The problem with Twitter language is that people are writing that way EVERYWHERE! I looked on LinkedIn where MBAs were looking for jobs and they were starting their sentences with lowercase letters, using lowercase i(s), misspelled words, atrocious grammar, abbreviated words, no space after a period, there-their-they’re, etc. I just laughed out loud for a second and said to myself that’s less competition for me when it comes time to compete for a job.
Only if/when you post it as an update.
The more I see an ad for something, the less likely I am to purchase it. It’s not too hard to figure out when you buy a product that uses commercials, website ads, etc, a big portion of your money is going to pay for those commercials. In essense, you are paying to annoy yourself.
Commercials and Ads are revenue for the product. Companies sell ad space or commercials in products. Therefore your money is not for buying commercials—it is essentially adding to that products revenue stream.
It’s all about brand recognition. Look at Axe body spray, its a cheap perfume spray aimed at men. Yet because they are marketed very strongly, men buy it up. Amusing really.
I don’t see why there is always some big fuss about some shit that doesn’t really matter, facebook’s mobile app, by default, sniffs out your location from surrounding wifi networks — even if you’re not connected to them and have gps off, and transmits your approximate location within a few feet when you IM people from the facebook messenger — and no one seems to have a problem with THIS? How many people do you add to your ‘friends’ list that you don’t actually know? And you’re sitting here chatting from your phone at home giving them their address unintentionally and not one fucking media outlet has shamed facebook on this, you know something that ACTUALLY invades your privacy. Most of my friends are tech savy, several have good reason NOT to share their address with me, I’ve caught at least 5 of them who unknowingly sent me their home and work locations while chatting with me.
Link for the article should really point to…
http://techcrunch.com/2012/09/18/facebook-mobile-ad-network/
FB made this update yesterday.
I noticed it yesterday when I saw an ad for a music venue my out of town friends live near. Now I know why they had an ad up for some place where I might visit.
My theory is that ads in general are more ‘pay-per-click’ than it is ‘click-and-buy’. I don’t even look at the ads but, because of their placement I have ‘clicked’ on several. In the web economy, clicks are currency.
This happens when I have Pandora on, the ad placement is such that its impossible to get rid of the ad to read the musician or song title without actually clicking on the ad. Totally purposeful.
I find the mobile ads in other apps to be an annoyance but whatever. More than anything though they are never helpful.

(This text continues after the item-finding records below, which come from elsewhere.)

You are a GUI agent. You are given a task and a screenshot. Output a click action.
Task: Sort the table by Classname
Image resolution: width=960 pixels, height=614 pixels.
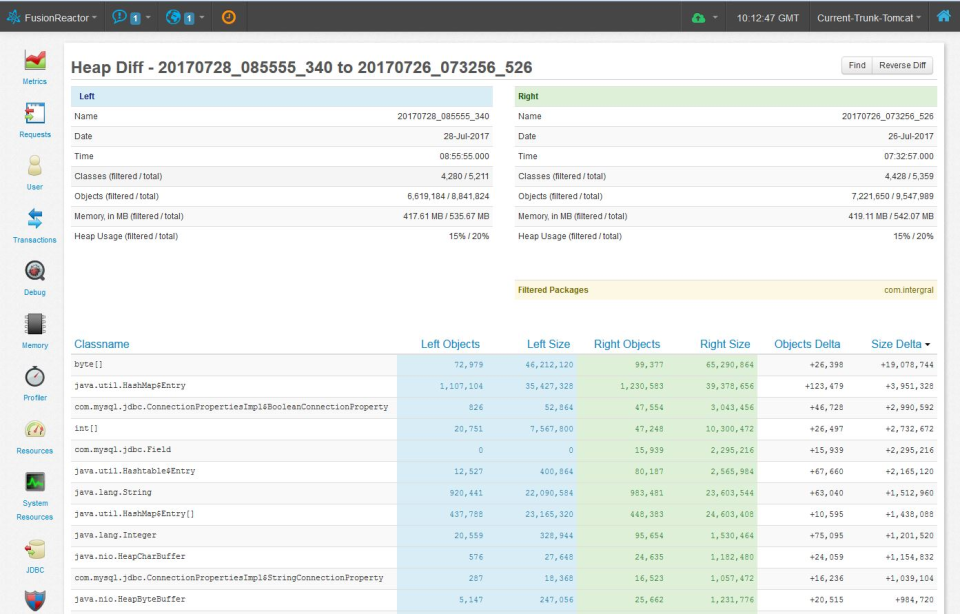(101, 343)
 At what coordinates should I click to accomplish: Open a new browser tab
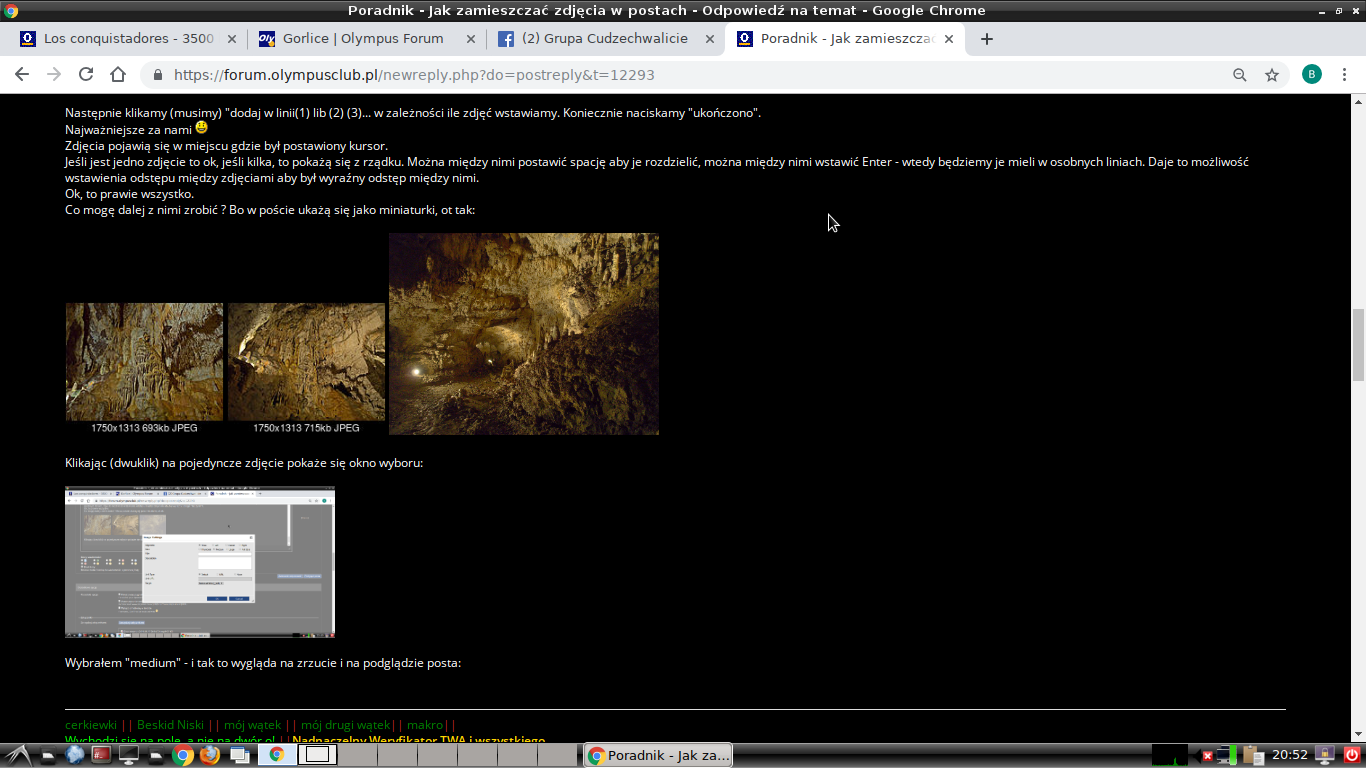coord(987,39)
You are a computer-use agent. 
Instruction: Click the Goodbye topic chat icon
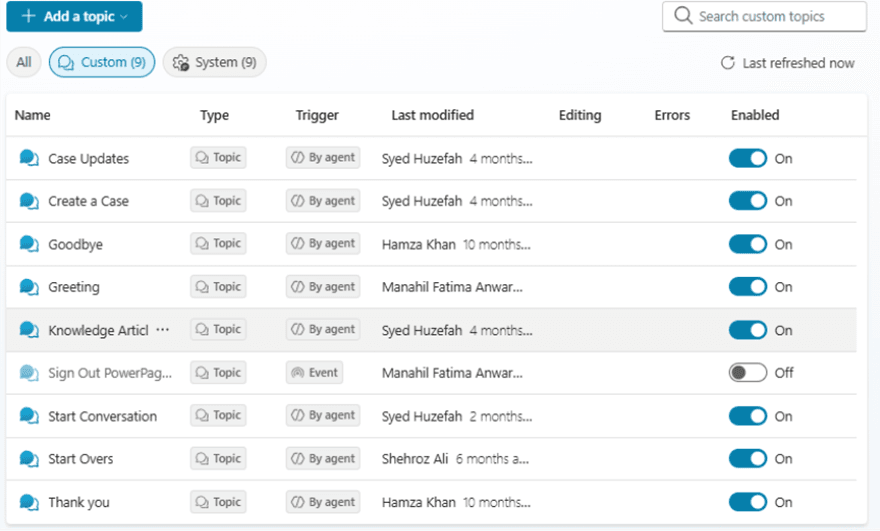[x=29, y=244]
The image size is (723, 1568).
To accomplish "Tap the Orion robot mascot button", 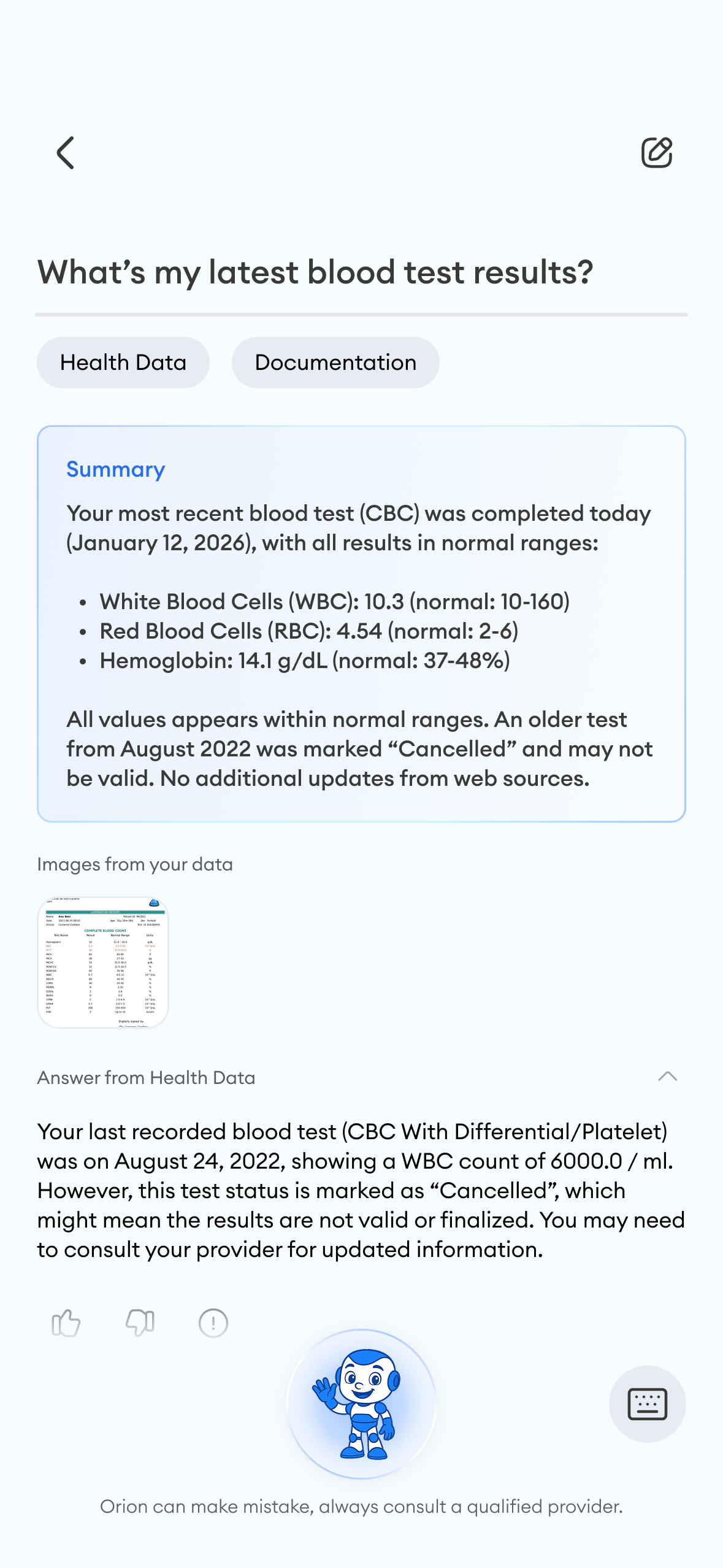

If FaceBook wants to offer me an ad giving me a discount to a particular restaurant that I’ve checked in to, that would be awesome. But otherwise what is the point. I get FB ads when I’m sitting at work, a lot of the ads relate to shopping and stores my friends like which I also like but have not “liked” on FB. I’m not sure what the point is, seeing a FB ad for Nordstroms is not going to trigger me to get out of my office chair and drive to Nordstroms, its not even going to trigger me to go to the website. And all the FB dog ads make no sense to me either, yes I have a dog, no I do not have any interest in purchasing a wardrobe with said dog featured.
“In the end, people are going to see ads in other apps anyways so they might as well be relevant.” What a crock. I have eliminated virtually all ads using various browser plug-ins, I ignore the 1 in 1000 that makes it through, and I do everything I can to screw with their statistics and tracking, and encourage others to do the same. There’s a reason that ads companies are so competitive and so pushy – virtually nobody is paying attention in overmarketed America, and anyone with an ounce of brains and will has found a way to avoid the ads.
The only way an ad is ever relevant is when its presence causes a person to boycott the business obnoxious enough to shove it in their face.